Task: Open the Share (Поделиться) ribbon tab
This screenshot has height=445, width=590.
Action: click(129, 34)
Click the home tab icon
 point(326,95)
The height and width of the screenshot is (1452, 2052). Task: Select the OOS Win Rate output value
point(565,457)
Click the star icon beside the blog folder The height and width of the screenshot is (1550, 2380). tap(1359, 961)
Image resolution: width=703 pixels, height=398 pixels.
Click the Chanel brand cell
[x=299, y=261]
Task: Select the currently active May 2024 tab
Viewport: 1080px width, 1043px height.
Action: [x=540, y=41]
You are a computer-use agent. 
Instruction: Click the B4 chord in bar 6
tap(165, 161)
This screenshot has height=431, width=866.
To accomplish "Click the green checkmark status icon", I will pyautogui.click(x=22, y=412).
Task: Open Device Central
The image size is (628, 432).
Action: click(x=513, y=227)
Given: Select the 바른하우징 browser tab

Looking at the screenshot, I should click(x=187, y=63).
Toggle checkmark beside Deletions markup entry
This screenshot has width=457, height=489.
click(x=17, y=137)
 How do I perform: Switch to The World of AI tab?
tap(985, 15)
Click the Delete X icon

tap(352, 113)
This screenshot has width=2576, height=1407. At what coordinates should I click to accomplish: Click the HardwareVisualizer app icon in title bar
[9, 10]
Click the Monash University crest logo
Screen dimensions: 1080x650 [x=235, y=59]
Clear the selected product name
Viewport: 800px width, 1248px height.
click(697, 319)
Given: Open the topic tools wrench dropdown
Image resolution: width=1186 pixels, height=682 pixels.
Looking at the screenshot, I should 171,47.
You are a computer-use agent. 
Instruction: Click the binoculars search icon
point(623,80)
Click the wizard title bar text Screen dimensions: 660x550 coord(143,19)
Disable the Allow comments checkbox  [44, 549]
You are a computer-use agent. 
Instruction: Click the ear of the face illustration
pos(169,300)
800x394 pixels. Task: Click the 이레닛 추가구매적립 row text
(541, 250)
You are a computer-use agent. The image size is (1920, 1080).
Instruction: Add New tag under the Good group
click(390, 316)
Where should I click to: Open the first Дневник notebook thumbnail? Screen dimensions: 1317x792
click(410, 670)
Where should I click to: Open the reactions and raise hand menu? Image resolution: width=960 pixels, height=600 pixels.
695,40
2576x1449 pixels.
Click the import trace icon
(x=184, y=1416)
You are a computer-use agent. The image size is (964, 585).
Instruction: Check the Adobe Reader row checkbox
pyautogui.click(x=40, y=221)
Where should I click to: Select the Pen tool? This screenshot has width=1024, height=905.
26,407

——

Bitte gib alle obigen Datensätze Zeile für Zeile wortgetreu wieder.

● Richtige Ausgabe:
Task: Open the Share (Поделиться) ribbon tab
This screenshot has height=445, width=590.
Action: click(129, 34)
Click the home tab icon
 point(326,95)
The height and width of the screenshot is (1452, 2052). Task: Select the OOS Win Rate output value
point(565,457)
Click the star icon beside the blog folder The height and width of the screenshot is (1550, 2380). tap(1359, 961)
Image resolution: width=703 pixels, height=398 pixels.
Click the Chanel brand cell
[x=299, y=261]
Task: Select the currently active May 2024 tab
Viewport: 1080px width, 1043px height.
Action: [x=540, y=41]
You are a computer-use agent. 
Instruction: Click the B4 chord in bar 6
tap(165, 161)
This screenshot has height=431, width=866.
To accomplish "Click the green checkmark status icon", I will pyautogui.click(x=22, y=412).
Task: Open Device Central
The image size is (628, 432).
Action: click(x=513, y=227)
Given: Select the 바른하우징 browser tab

Looking at the screenshot, I should click(x=187, y=63).
Toggle checkmark beside Deletions markup entry
This screenshot has width=457, height=489.
click(x=17, y=137)
 How do I perform: Switch to The World of AI tab?
tap(985, 15)
Click the Delete X icon

tap(352, 113)
This screenshot has width=2576, height=1407. At what coordinates should I click to accomplish: Click the HardwareVisualizer app icon in title bar
[9, 10]
Click the Monash University crest logo
Screen dimensions: 1080x650 [x=235, y=59]
Clear the selected product name
Viewport: 800px width, 1248px height.
click(697, 319)
Given: Open the topic tools wrench dropdown
Image resolution: width=1186 pixels, height=682 pixels.
Looking at the screenshot, I should 171,47.
You are a computer-use agent. 
Instruction: Click the binoculars search icon
point(623,80)
Click the wizard title bar text Screen dimensions: 660x550 coord(143,19)
Disable the Allow comments checkbox  [44, 549]
You are a computer-use agent. 
Instruction: Click the ear of the face illustration
pos(169,300)
800x394 pixels. Task: Click the 이레닛 추가구매적립 row text
(541, 250)
You are a computer-use agent. The image size is (1920, 1080).
Instruction: Add New tag under the Good group
click(390, 316)
Where should I click to: Open the first Дневник notebook thumbnail? Screen dimensions: 1317x792
click(410, 670)
Where should I click to: Open the reactions and raise hand menu? Image resolution: width=960 pixels, height=600 pixels.
695,40
2576x1449 pixels.
Click the import trace icon
(x=184, y=1416)
You are a computer-use agent. The image size is (964, 585).
Instruction: Check the Adobe Reader row checkbox
pyautogui.click(x=40, y=221)
Where should I click to: Select the Pen tool? This screenshot has width=1024, height=905.
26,407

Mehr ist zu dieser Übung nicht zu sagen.